The state of Connecticut is once again trying to avoid its constitutional obligation to provide every Hartford child with a high-quality, integrated education.
Just days before kids returned from their summer breaks, the state’s lawyers suggested that the court should withdraw from oversight of the implementation of Sheff v. O’Neill, the case that has created Connecticut’s award-winning two-way voluntary integration system.
According to an article in the Connecticut Mirror, Superior Court Judge Marshall K. Berger was “surprised” by the state lawyer’s remarks and encouraged the parties to continue talking. But he noted that “If I have to hold a hearing, I will.”
Here are six reasons why Judge Berger should never agree to end court supervision of the case:
- We don’t have to guess what a lack of court supervision looks like: For the first seven years after the 1996 state supreme court’s ruling, there was no court involvement, and what happened? Essentially nothing – the plaintiffs had to go to court twice to demand court oversight.
- More than 14,000 students, from both Hartford and the surrounding suburbs were left on the waiting list after this year’s magnet school lottery. The state is not moving quickly enough to meet the high demand for quality, integrated education.
- Continuing magnet and Open Choice expansion makes economic sense: The cost of renovating and running an integrated magnet school is not much different from the cost of renovating and maintaining a high-poverty, segregated school. While we support strengthening and improving neighborhood schools, we also believe that expensive investments in new infrastructure should be used to support high-performing integrated schools. Why does the state want to invest in segregation?
- Are magnet schools “unfair?” No! They are specifically designed to erase the unfairness and inequity between the education available to low-income Hartford children and higher income suburban children. We have erased that inequity for almost half of Hartford children! The only thing that is “unfair” about this system is that the state has been so slow in meeting the demand among Hartford families for these high quality schools.
- Sheff schools provide both racial and economic integration for Hartford children. The Sheff case was brought because of the severe levels of poverty concentration and racial isolation in the Hartford public schools, compounded by gross resource and achievement disparities between Hartford and predominantly white, higher income suburban districts, and a crumbling educational infrastructure. The Sheff remedy is addressing all of these issues — low income Hartford children are now finally receiving high quality, equally resourced education in beautiful schools that are no longer racially isolated or concentrated in poverty.
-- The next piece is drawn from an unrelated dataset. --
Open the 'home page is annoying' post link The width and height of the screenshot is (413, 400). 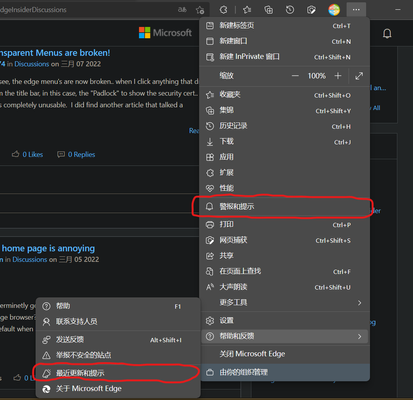pyautogui.click(x=48, y=248)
Why would the state want to stop supporting and growing a system that has met all these goals?
- Nearly two decades have passed since the state supreme court’s decision – and its urgent admonition:
“Every passing day denies these children their constitutional right to a substantially equal educational opportunity…..We are confident that with energy and good will, appropriate remedies can be found and implemented in time to make a difference before another generation of children suffers the consequences of a segregated public school education.”
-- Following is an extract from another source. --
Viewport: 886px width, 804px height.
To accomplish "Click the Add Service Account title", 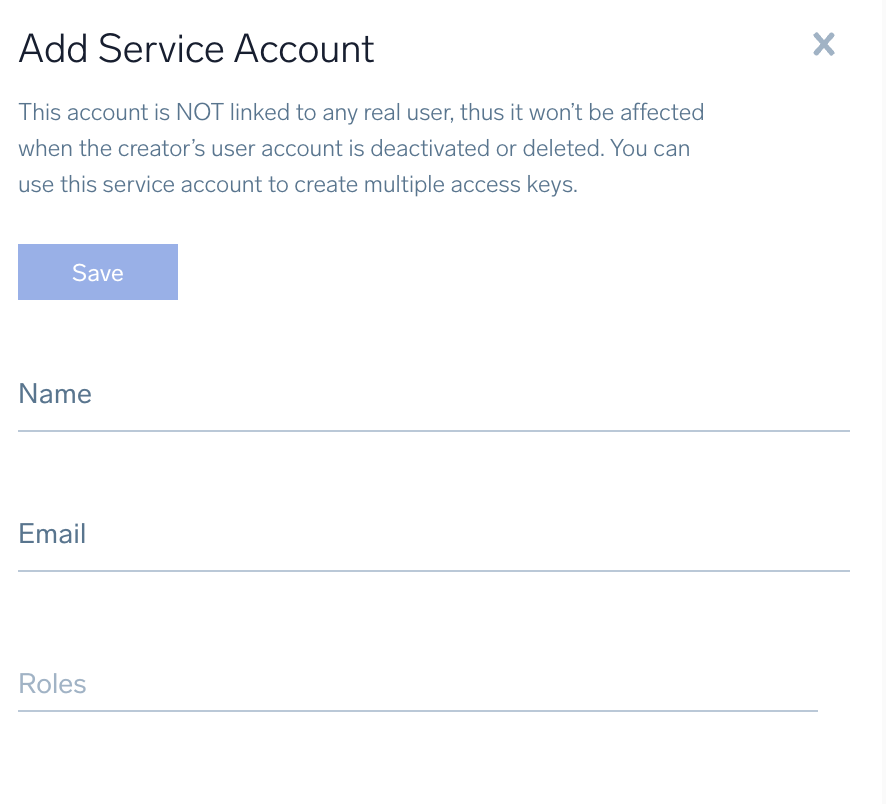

Yes, it has been a long time since that decision came down, but it’s only been 12 years since meaningful implementation of the decision began, with court oversight. There are many years left on the Sheff clock before we reach full implementation, and generations of children who still need to receive the benefits of quality integrated education.
This is not an “either/or” choice. The state has a responsibility to improve all the schools in Hartford, at the same time as it continues to rapidly expand school integration opportunities for Hartford children.
It is folly to think that this will happen without continuing court oversight. We must continue to move forward and we cannot be satisfied while Hartford students remain in high-poverty, segregated schools that are both separate and unequal.
We’re only half-way there. More than ever, we need the court to ensure that all our children receive the education they deserve. And the education they are legally entitled to.
Philip Tegeler is staff coordinator for the Sheff Movement coalition. He lives in West Hartford.